• **INSTRUÇÕES**:
- 1) Segundo o artigo sobre a ampliação da guerra de Israel, que alvos foram atingidos pela salva de mísseis do Irã?
- 2) Prossiga com a redação do artigo sobre a ampliação da guerra de Israel a partir da última frase apresentada.

• **ARTIGO**:
● ● ● ● ● ● ●

Israel faz o que faz; sempre foi planejado dessa forma

Alastair Crooke – 14 de outubro de 2024

Fazer-se de bonzinho" não mudará seu paradigma. O fracasso sim.

Com o assassinato de Sayed Hassan Nasrallah e de vários líderes do Hezbollah em Beirute – expressamente sem aviso prévio ao Pentágono – Netanyahu deu o pontapé inicial em uma ampliação implícita israelense da guerra contra – usando o termo de Israel – os “tentáculos do polvo”: Hezbollah no Líbano; Ansarullah no Iêmen; o governo sírio e as forças iraquianas Hash’ad A-Shaabi.

Bem, depois do assassinato de Ismail Haniyeh e de parte do quadro de liderança do Hezbollah (incluindo um general iraniano de alto escalão), o Irã – demonizado como a “cabeça de polvo” – entrou no conflito com um salvo de mísseis que atingiram aeródromos, bases militares e o quartel-general do Mossad – mas intencionalmente não causaram mortes.

Dessa forma, Israel tornou os EUA (e a maior parte da Europa) parceiros ou cúmplices de uma guerra que agora é irrefutavelmente definida como neoimperialismo contra todo o mundo não ocidental. Os palestinos – os ícones globais da aspiração à libertação nacional – devem ser aniquilados da Palestina histórica.

Além disso, o bombardeio em Beirute e a resposta do Irã a ele agora colocam Israel, suportado e apoiado materialmente pelos EUA, contra o Irã, suportado e apoiado materialmente pela Rússia. Israel, alerta o correspondente militar do Yedioth Ahronoth, “deve enlouquecer e atacar o Irã – porque atacar o Irã “acabará com a guerra atual””.

Claramente, isso marca o fim de “se fazer de bonzinho”, de escalar gradualmente, um passo calculado após o outro, como se estivesse jogando xadrez com um oponente que calcula de forma semelhante. Ambos agora ameaçam dar uma martelada no tabuleiro de xadrez. “O xadrez acabou”.

Parece que Moscou também entende que o “xadrez” simplesmente não pode ser jogado quando o oponente não é um “adulto”, mas um sociopata imprudente pronto para varrer o tabuleiro, para apostar tudo em uma jogada efêmera de “grande vitória”.

● ● ● ● ● ● ●

• **DADOS FORNECIDOS**:
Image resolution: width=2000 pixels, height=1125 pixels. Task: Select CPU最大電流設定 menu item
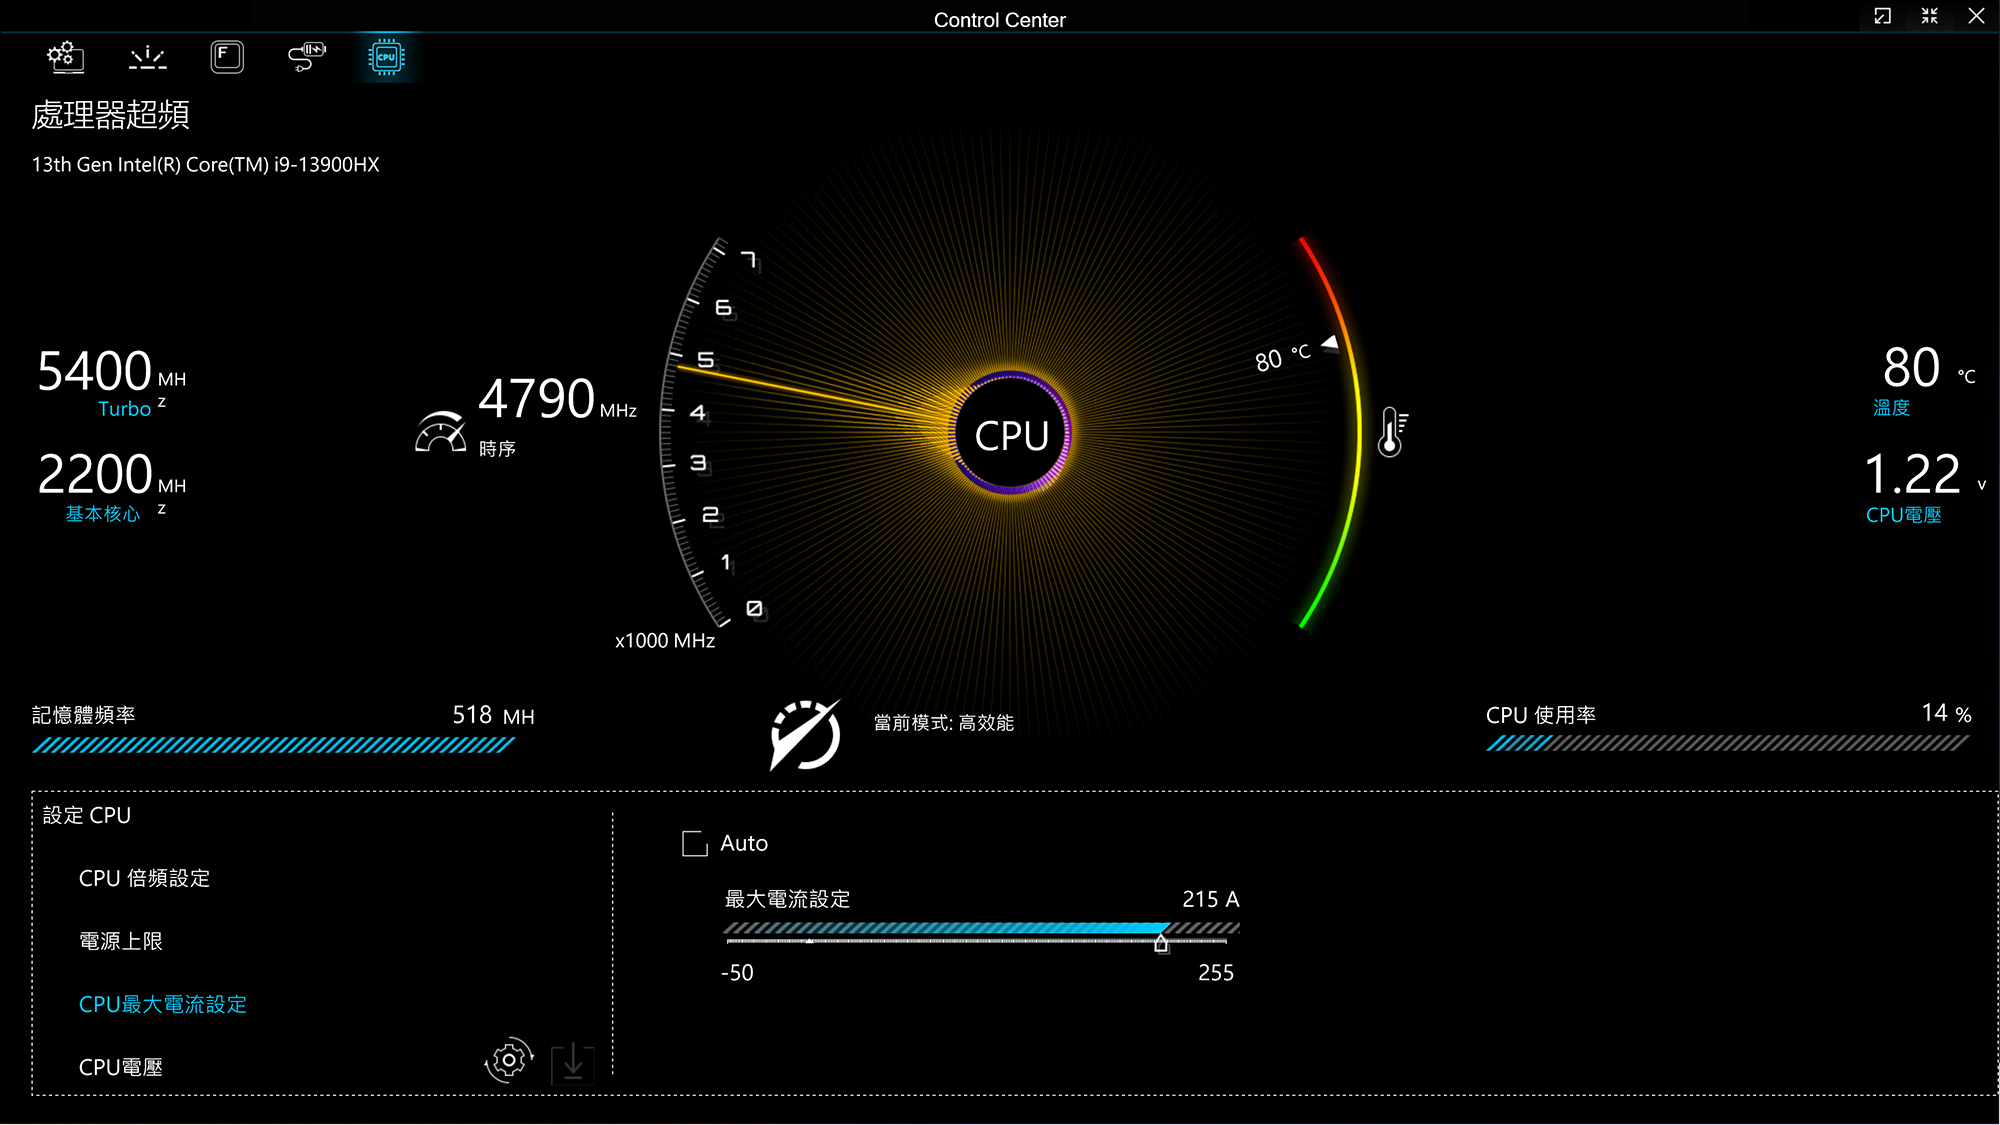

● ● ● ● ● ● ●

• **RESPOSTAS POR TAREFA**:
- 1) Aeródromos, bases militares e o quartel-general do Mossad.

- 2)
Analisando de forma desapaixonada, ou os israelenses estão provocando sua própria morte ao se estenderem demais em sete frentes. Ou a esperança deles está em invocar a ameaça de sua morte como meio de atrair os Estados Unidos. Como aconteceu com Zelensky na Ucrânia, não há “nenhuma esperança” a menos que os EUA acrescentem seu poder de fogo de forma decisiva – o quê tanto Netanyahu quanto Zelensky presumem.

Portanto, na Ásia Ocidental, os EUA agora estão apoiando nada menos que uma guerra contra a humanidade em si e contra o mundo. Isso claramente não pode ser do interesse próprio dos Estados Unidos. Será que os seus Panjandrums [O termo “panjandrum” é usado para descrever uma pessoa poderosa ou um oficial presunçoso. – Nota do tradutor], que são os agentes do poder, percebem as possíveis consequências de se posicionar contra o mundo em um ato de imoralidade grosseira? Netanyahu está arriscando sua casa – e agora a do Ocidente – no resultado de sua “aposta” na roleta.

Há uma sensação entre os Panjandrums de que os EUA estão apostando no cavalo errado? Embora pareça haver alguns contrários posicionados no alto nível das forças armadas dos EUA, que têm reservas – como em todo “jogo de guerra”, os EUA perdem no Oriente Próximo – mas suas vozes são poucas. A classe política mais ampla clama por vingança contra o Irã.

O dilema de por que há tão poucas vozes contrárias em Washington foi abordado e explicado pelo professor Michael Hudson. Hudson explica que as coisas não são tão simples; que o contexto está faltando. A resposta do professor Hudson é parafraseada abaixo a partir de dois longos comentários (aqui e aqui):

“Tudo o que aconteceu hoje foi planejado há 50 anos, em 1974 e 1973. “Trabalhei no Hudson Institute por cerca de cinco anos, de 1972 a 1976. Participei de reuniões com Uzi Arad, que se tornou o principal conselheiro militar de Netanyahu depois de chefiar o Mossad. Trabalhei muito próximo a Uzi lá… Quero descrever como toda a estratégia que levou os Estados Unidos hoje a não quererem a paz, mas sim que Israel domine todo o Oriente Próximo, tomou forma gradualmente.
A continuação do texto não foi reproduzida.